---------- Texte d'étude

Rien de tel qu'une succession complexe pour semer la zizanie dans une famille. La situation peut s'avérer encore plus délicate pour la seconde épouse d'un petit propriétaire.
Claudine Jacquet est née le 16 avril 1824 à Saint-Martin-d'Estréaux dans la Loire. Son père Claude Jacquet, ancien soldat de Napoléon, a épousé à son retour Marie Périsse, une domestique. Il travaille comme journalier et se déplace beaucoup. Il oublie même de déclarer Claudine qui aura besoin de faire établir un acte de notoriété lorsqu'elle se mariera.
Claudine perd ses deux parents à un an d'intervalle et se retrouve orpheline à sept ans. Ses grands-parents sont morts, elle n'a que deux tantes, peut-être vit-elle avec l'une d'elles.
Elle est âgée de trente-et-un ans, mère d'un fils de quatre ans né de père inconnu et enceinte de six mois, lorsqu'elle épouse le 25 juin 1855 à La Pacaudière un veuf de soixante-quatre ans. Jean Marie Abonde Allier (1791-1877) est cultivateur propriétaire. Il ne reconnait pas le premier enfant mais l'élève au moins jusqu'à ses dix ans avec ceux nés de son union avec Claudine: Claude en 1855, Annette en 1858 et Jean en 1871. Jean Marie a quatre-vingts ans à la naissance du benjamin.
La famille habite une petite maison au nord du bourg et possède deux terrains dans la commune. Les fils deviennent tisseurs, Claudine et sa fille Annette sont canneteuses.
En 1874 Jean-Marie fait une donation à son épouse de la jouissance de la moitié de ses biens. Lorsqu'il meurt le 9 avril 1877 à quatre-vingt-six ans, Claudine espère probablement continuer à résider dans la maison familiale.

--------------------
---------- Données d'entrée

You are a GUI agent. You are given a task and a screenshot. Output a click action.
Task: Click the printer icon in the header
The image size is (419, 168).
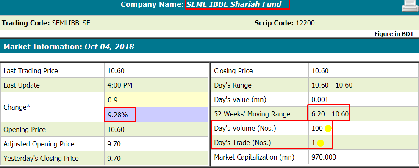410,6
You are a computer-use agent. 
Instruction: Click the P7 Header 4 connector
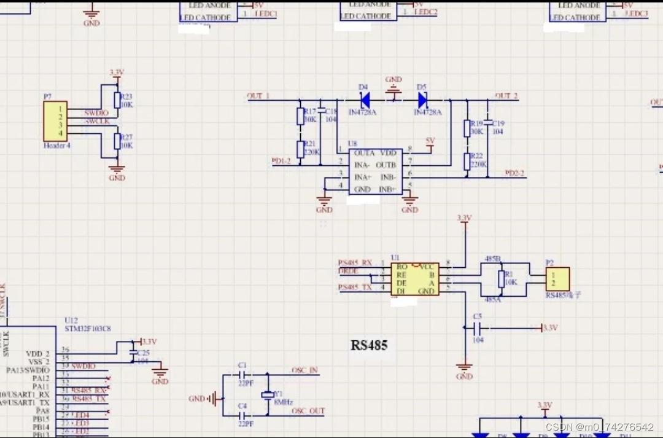[55, 122]
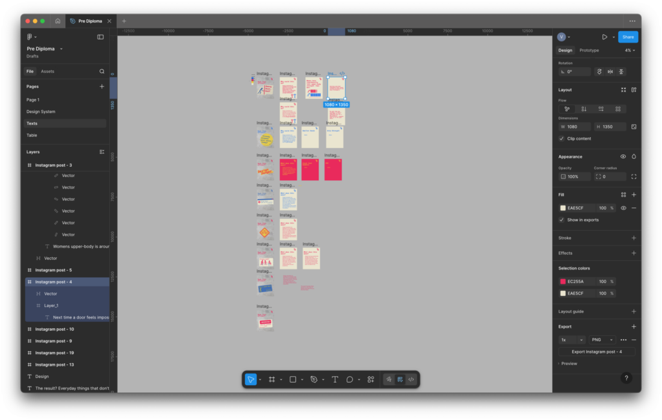662x420 pixels.
Task: Switch to Dev Mode code icon
Action: [x=411, y=379]
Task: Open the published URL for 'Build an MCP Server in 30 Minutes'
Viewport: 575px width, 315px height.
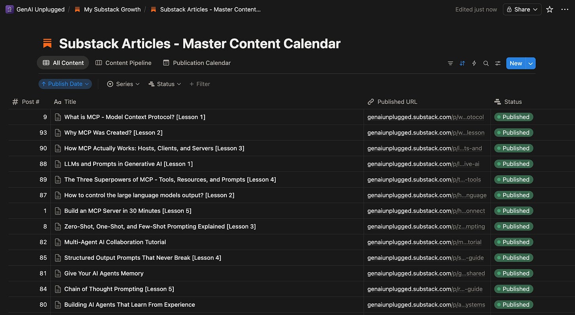Action: coord(426,211)
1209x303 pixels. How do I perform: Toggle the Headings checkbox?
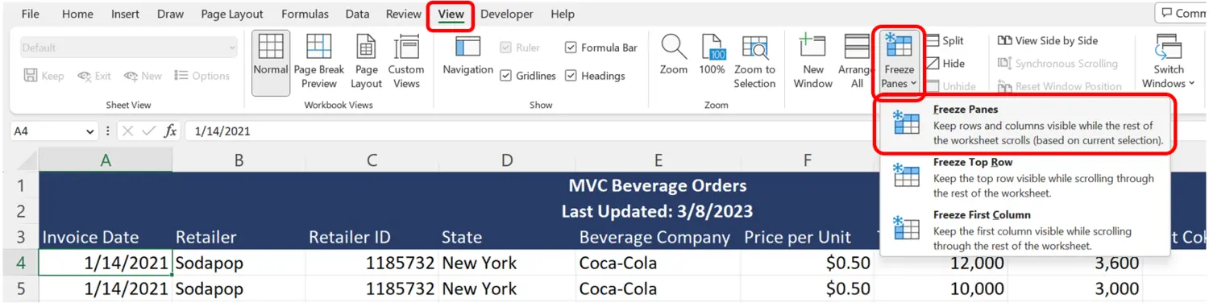tap(571, 76)
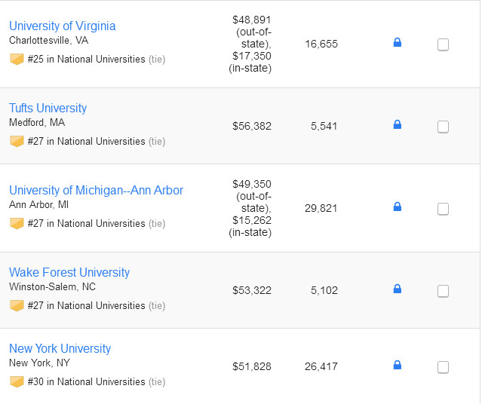Check the compare box for University of Virginia

pos(443,44)
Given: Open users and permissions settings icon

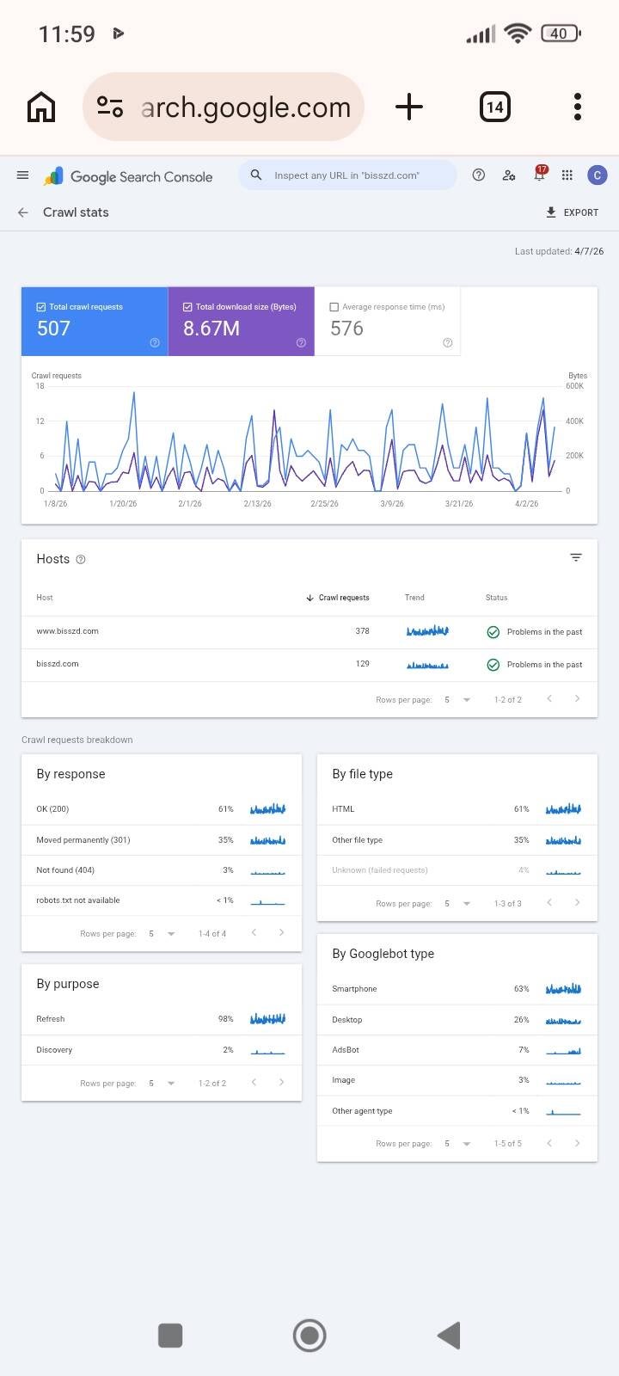Looking at the screenshot, I should pyautogui.click(x=509, y=175).
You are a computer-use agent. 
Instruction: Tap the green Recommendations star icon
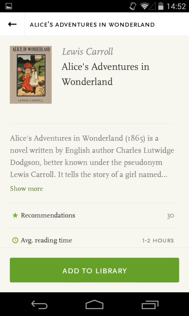(x=15, y=215)
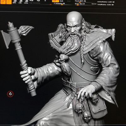
Task: Select the Move transform tool
Action: (14, 2)
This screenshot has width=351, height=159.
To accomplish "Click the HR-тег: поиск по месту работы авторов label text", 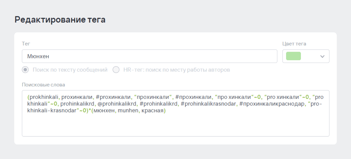I will 177,70.
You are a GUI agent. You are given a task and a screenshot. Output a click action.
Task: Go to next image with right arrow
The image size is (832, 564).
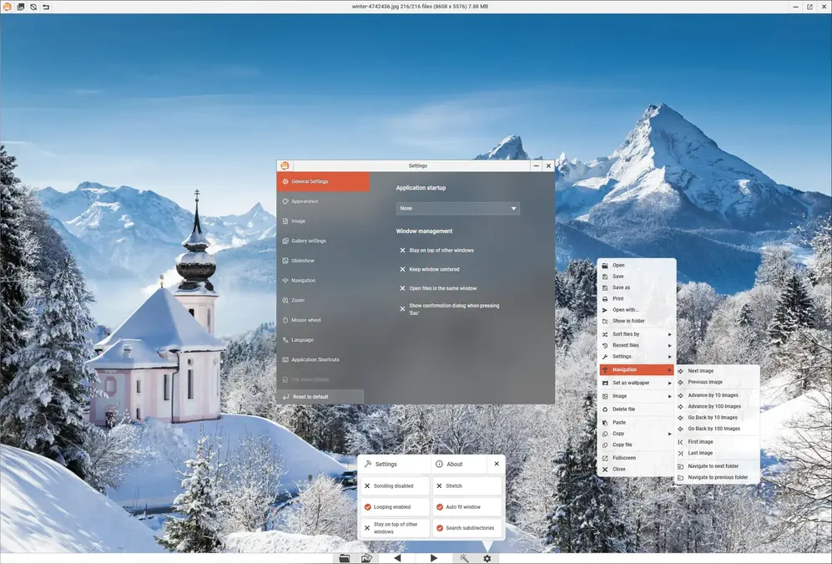[434, 558]
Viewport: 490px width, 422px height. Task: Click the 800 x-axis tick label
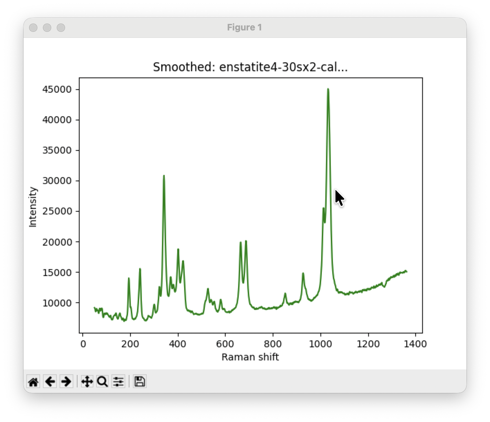click(x=273, y=344)
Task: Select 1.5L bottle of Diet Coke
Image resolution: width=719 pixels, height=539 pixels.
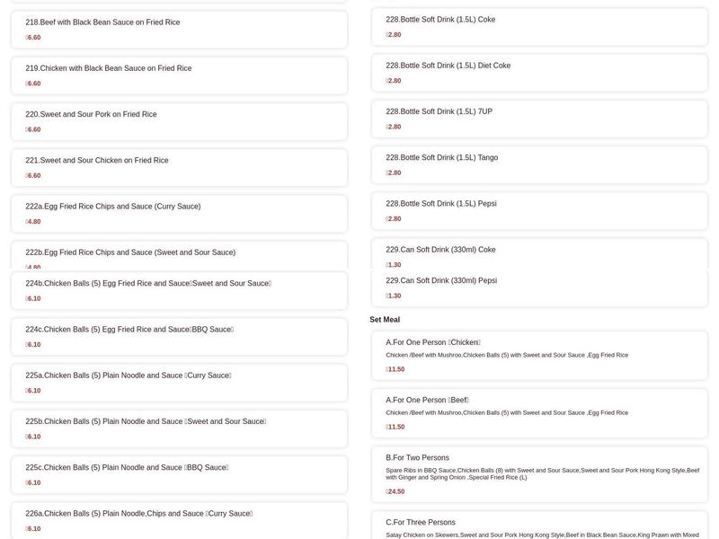Action: click(538, 73)
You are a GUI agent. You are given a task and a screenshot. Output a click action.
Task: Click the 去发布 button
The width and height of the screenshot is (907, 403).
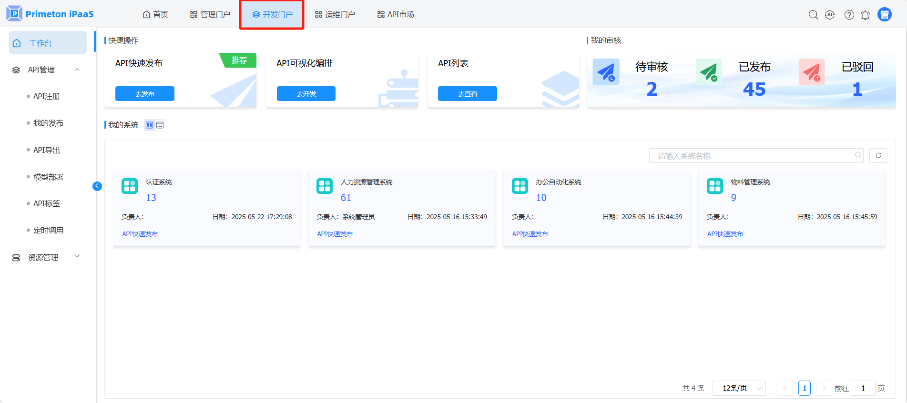tap(145, 94)
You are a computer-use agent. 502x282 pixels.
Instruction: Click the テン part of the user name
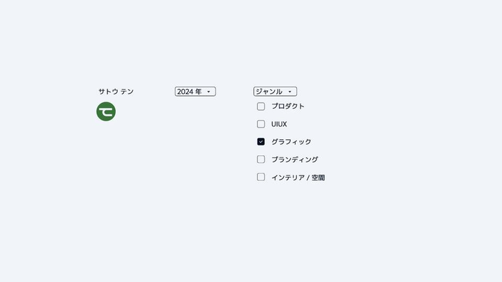point(127,92)
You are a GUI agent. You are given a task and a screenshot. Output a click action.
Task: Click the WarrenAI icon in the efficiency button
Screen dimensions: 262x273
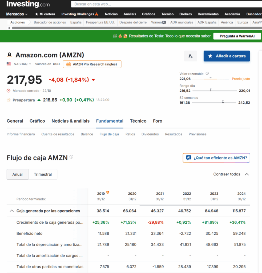189,158
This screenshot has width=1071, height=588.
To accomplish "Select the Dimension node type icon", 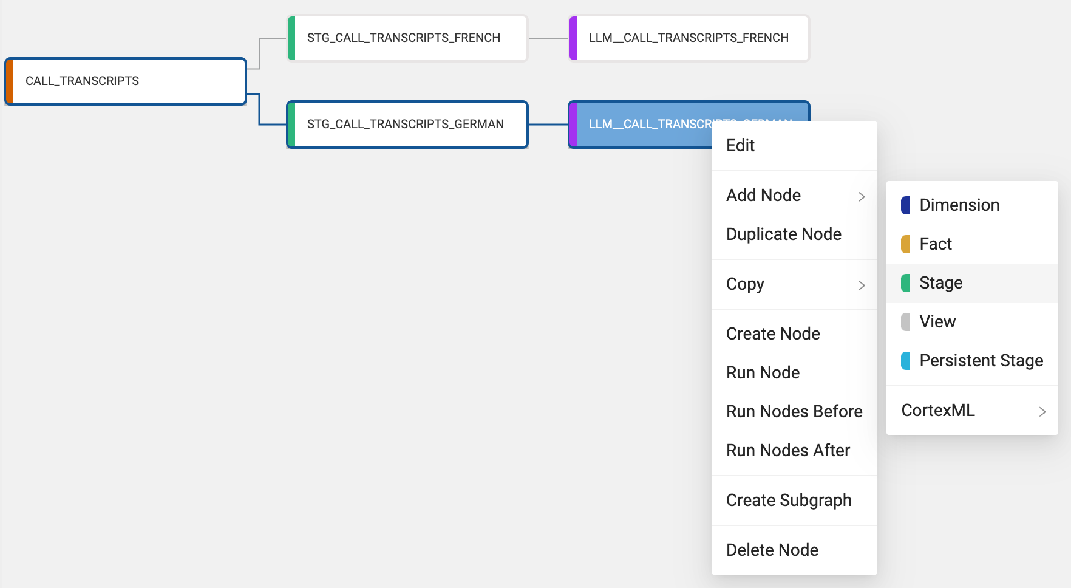I will click(905, 205).
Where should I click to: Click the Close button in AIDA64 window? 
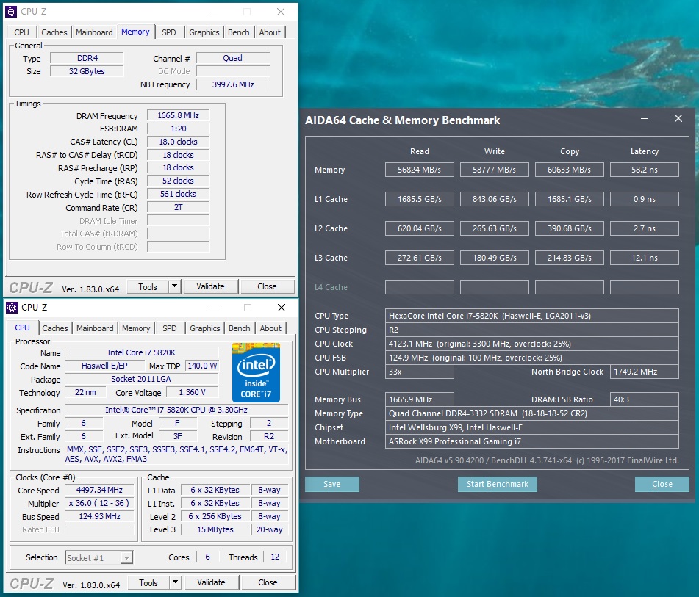coord(662,484)
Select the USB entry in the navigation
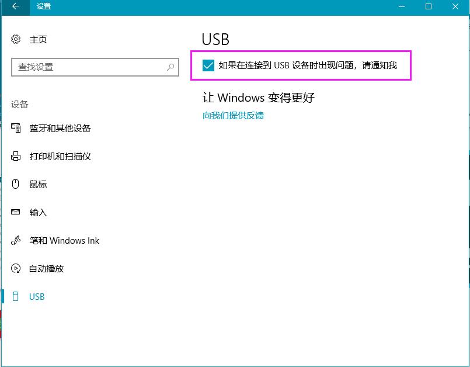The image size is (470, 367). (x=36, y=296)
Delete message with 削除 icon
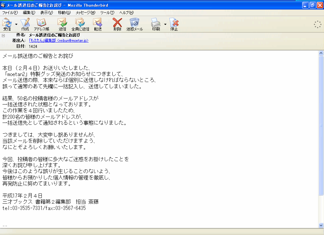The image size is (324, 235). 117,24
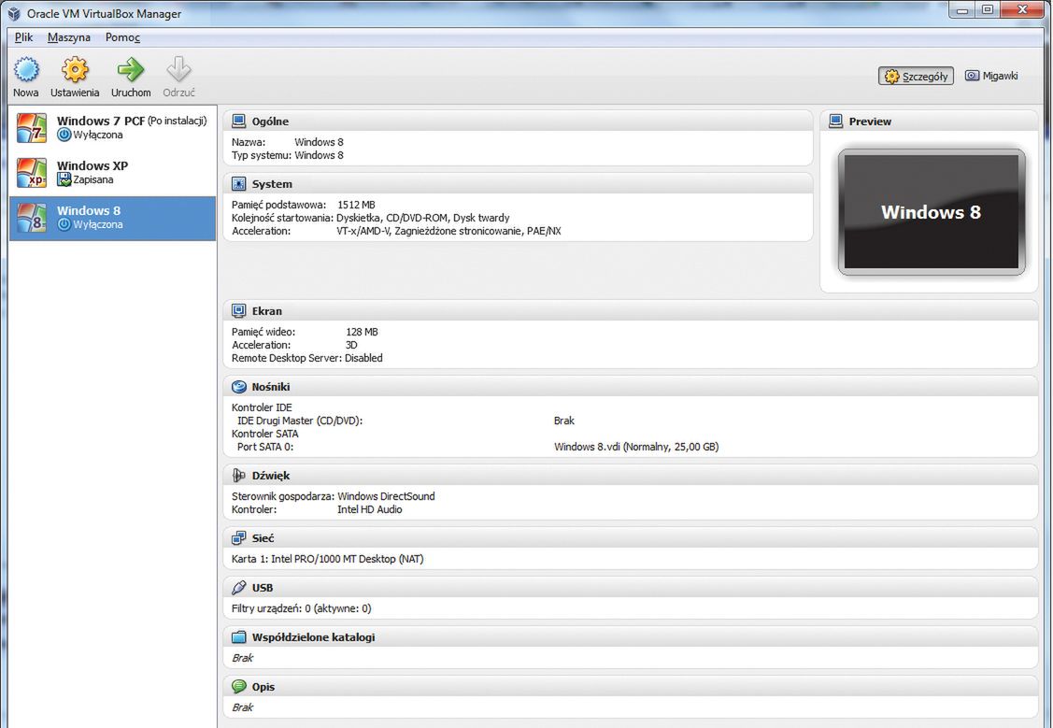Open Ustawienia gear settings icon
Viewport: 1053px width, 728px height.
coord(75,70)
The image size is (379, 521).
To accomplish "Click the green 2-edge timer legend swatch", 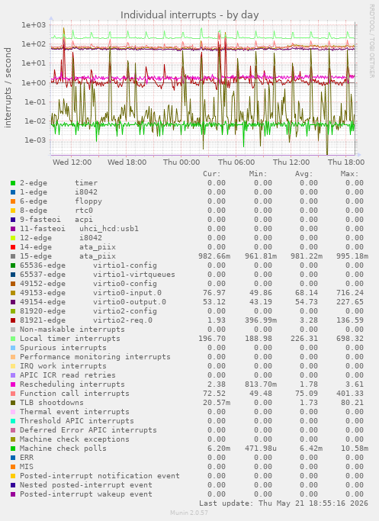I will [13, 183].
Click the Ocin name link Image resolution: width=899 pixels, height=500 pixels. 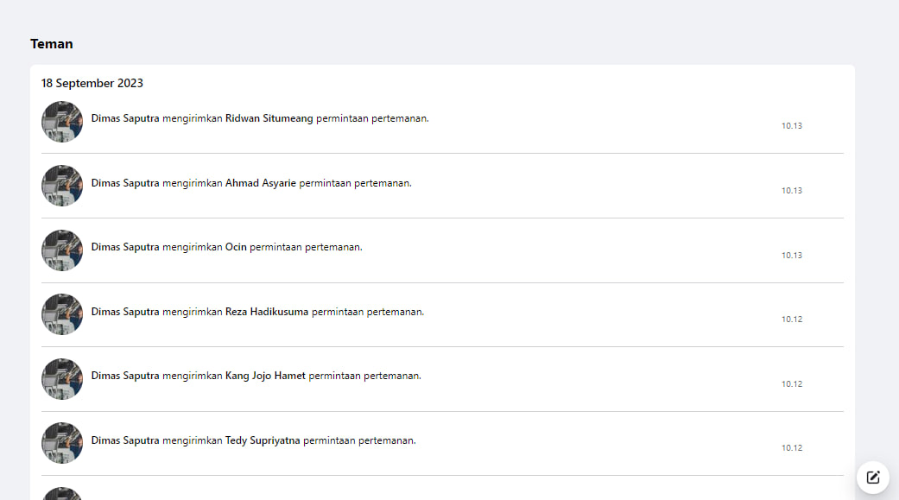click(236, 247)
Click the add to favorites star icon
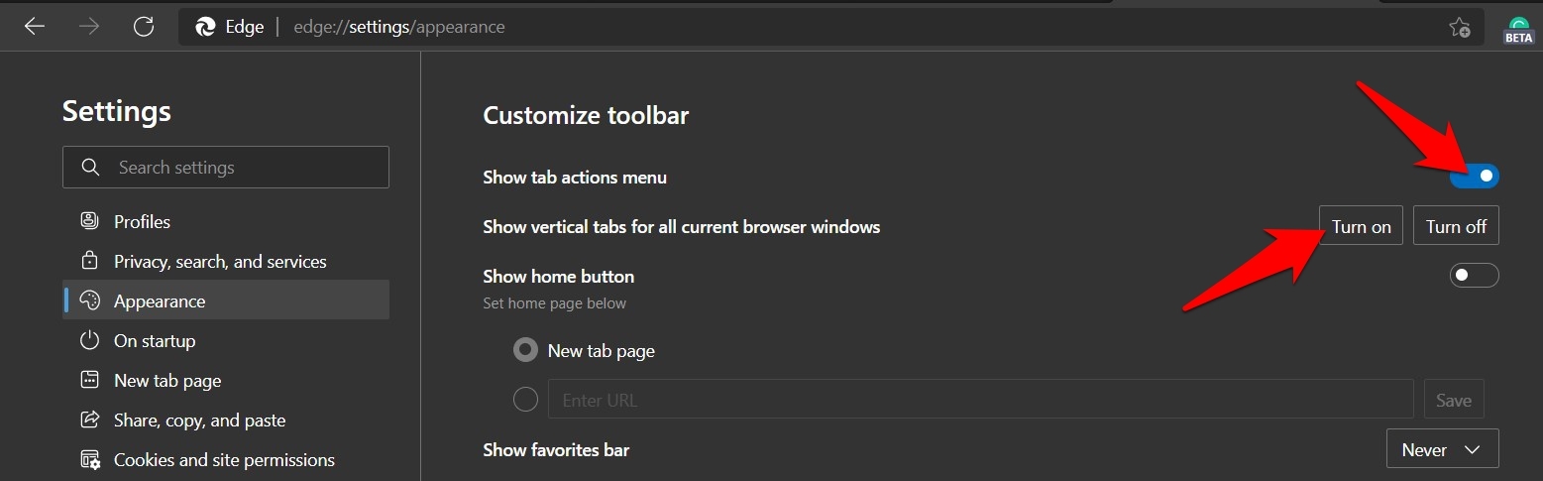Screen dimensions: 1543x481 (x=1459, y=28)
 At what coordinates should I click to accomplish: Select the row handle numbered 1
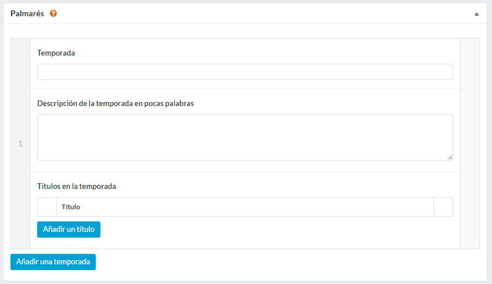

--------------------

[Énoncé du problème]
Traduisez en anglais cette phrase du texte d'étude : « La famille habite une petite maison au nord du bourg et possède deux terrains dans la commune. »

[Résultat de l'exercice]
The family lives in a small house north of the village and owns two plots of land in the municipality.